*** Exercise material Section Begins ***

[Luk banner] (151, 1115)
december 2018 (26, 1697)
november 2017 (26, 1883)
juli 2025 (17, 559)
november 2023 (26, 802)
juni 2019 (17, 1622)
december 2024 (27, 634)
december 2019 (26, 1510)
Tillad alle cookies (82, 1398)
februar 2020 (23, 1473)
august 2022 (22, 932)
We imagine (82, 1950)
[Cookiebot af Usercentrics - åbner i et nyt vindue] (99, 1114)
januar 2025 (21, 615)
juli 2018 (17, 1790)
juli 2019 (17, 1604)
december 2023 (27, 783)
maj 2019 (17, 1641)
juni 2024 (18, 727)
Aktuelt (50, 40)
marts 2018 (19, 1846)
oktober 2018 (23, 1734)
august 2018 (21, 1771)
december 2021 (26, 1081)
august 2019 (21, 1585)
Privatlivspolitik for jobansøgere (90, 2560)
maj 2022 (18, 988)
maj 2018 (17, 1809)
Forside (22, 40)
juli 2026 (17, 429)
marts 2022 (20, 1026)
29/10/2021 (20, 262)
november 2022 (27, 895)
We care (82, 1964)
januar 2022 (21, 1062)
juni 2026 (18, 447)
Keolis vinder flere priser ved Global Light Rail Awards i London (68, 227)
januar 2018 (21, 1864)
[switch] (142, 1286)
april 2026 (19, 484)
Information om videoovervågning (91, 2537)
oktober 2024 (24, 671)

*** Exercise material Section Ends ***

→ Work instruction
Please transcribe only the lines in the records above running from the line that has "Tillad alle cookies (82, 1398)" through the line that has "juli 2026 (17, 429)", both included, exactly as they appear.

→ Written solution
Tillad alle cookies (82, 1398)
februar 2020 (23, 1473)
august 2022 (22, 932)
We imagine (82, 1950)
[Cookiebot af Usercentrics - åbner i et nyt vindue] (99, 1114)
januar 2025 (21, 615)
juli 2018 (17, 1790)
juli 2019 (17, 1604)
december 2023 (27, 783)
maj 2019 (17, 1641)
juni 2024 (18, 727)
Aktuelt (50, 40)
marts 2018 (19, 1846)
oktober 2018 (23, 1734)
august 2018 (21, 1771)
december 2021 (26, 1081)
august 2019 (21, 1585)
Privatlivspolitik for jobansøgere (90, 2560)
maj 2022 (18, 988)
maj 2018 (17, 1809)
Forside (22, 40)
juli 2026 (17, 429)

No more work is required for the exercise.